Hinsa menjelaskan serangan ransomware dengan berbagai bentuk bisa berdampak pada pertahanan siber negara. Dia lantas menyebut ransomware tidak hanya bisa mencuri maupun menghilangkan data.
“Bisa dia men-take down atau dia bisa mencuri data. Dan juga yang tidak kalah pentingnya kadang-kadang dia menyandera dan defacement, web defacement itu tampilannya jadi berubah,” ujarnya.
Sebelumnya, sistem keamanan data di Indonesia, benar-benar kelas kambing, karena begitu mudahnya dibobol. Pada akhir Juni lalu, Pusat Data Nasional Sementara (PDNS) 2 milik Kementerian Komunikasi dan Informatika (Kominfo) dibobol, kini terjadi lagi.
Kali ini, sebanyak 4.759.218 (4,7 juta) data Aparatur Sipil Negara (ASN) yang disimpan Badan Kepegawaian Negara (BKN) dibobol pada Minggu (11/8/2024).
Mirisnya lagi, data tersebut diperdagangkan di forum hacker, Breachforums, senilai US$10 ribu atau setara Rp160 juta (kurs Rp16.000/US$.
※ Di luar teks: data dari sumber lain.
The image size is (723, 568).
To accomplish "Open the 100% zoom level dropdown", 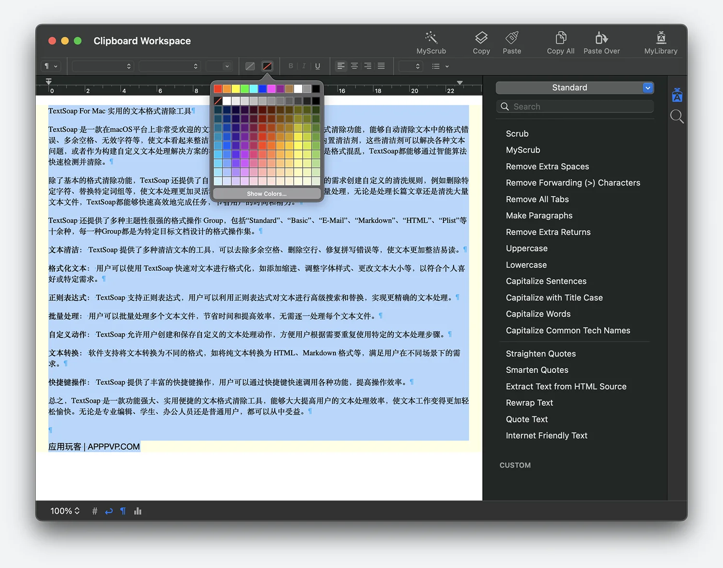I will click(65, 511).
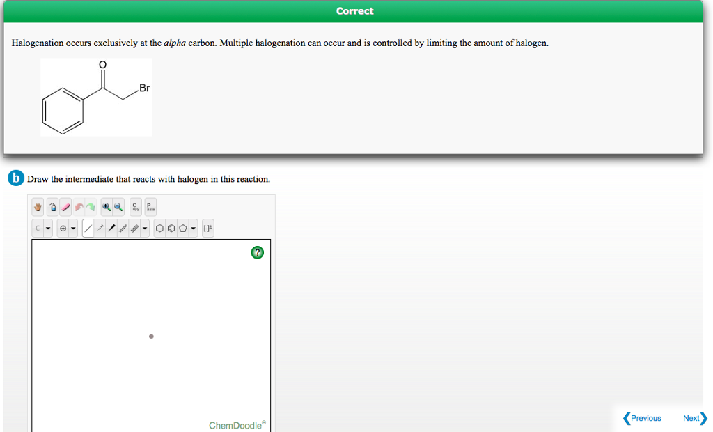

Anggota Komisi I DPR asal Fraksi PKS, Sukamta hanya bisa geleng-geleng kepala. Karena itu tadi, begitu lemahnya sistem pengamanan data milik pemerintah, sehingga mudah diganggu-ganggu kaum hacker.
“Kebocoran data sudah sering terjadi, tapi kita belum bisa menegakkan hukum tentang pelindungan data, karena lembaganya belum ada. Karena itu, Presiden Jokowi harus segera keluarkan Perpres yang mengatur Otoritas Pelindungan Data Pribadi (OPDP), sebagaimana amanat UU No 27 Tahun 2022 tentang Perlindungan Data pribadi (PDP),” kata Sukamta, Jakarta, Senin (12/8/2024).
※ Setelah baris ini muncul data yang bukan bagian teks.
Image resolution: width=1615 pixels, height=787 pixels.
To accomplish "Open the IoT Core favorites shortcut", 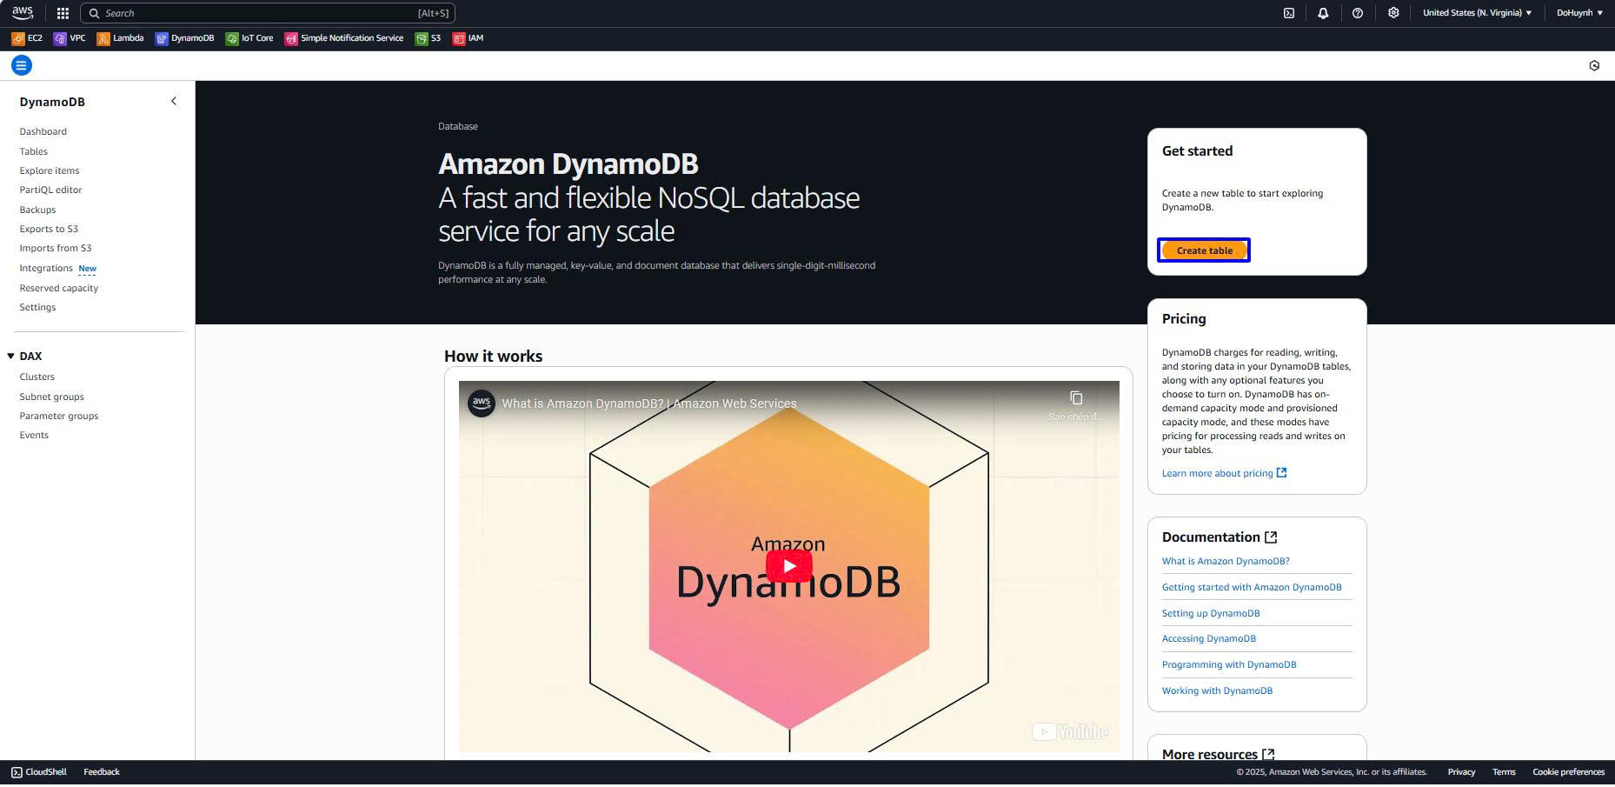I will tap(249, 38).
Semakin mudahnya data yang bocor di Indonesia, kata dia, dipicu tenggat waktu ketentuan peralihan yang diberikan UU PDP selama 2 tahun, sejak disahkan pada 17 Oktober 2022. Artinya, waktu tersisa 2 bulan untuk membentuk lembaga tersebut.
Dia bilang, kebocoran data ASN tersebut perlu segera ditindaklanjuti dengan audit digital forensik untuk mengetahui sumber kebocorannya. Serta, bagaimana dampaknya dan siapa yang harus bertanggung jawab.
Sukamta menjelaskan, dunia siber memerlukan orang-orang yang kompeten, sehingga lembaga PDP serta Badan Siber dan Sandi Negara (BSSN), harus diisi orang-orang yang kompeten dalam pelindungan data pribadi dan keamanan-ketahahan siber.
“Karena teknologi terus berkembang dalam hitungan detik. Para penjahat siber terus mengupdate teknologi kejahatannya,” kata Sukamta.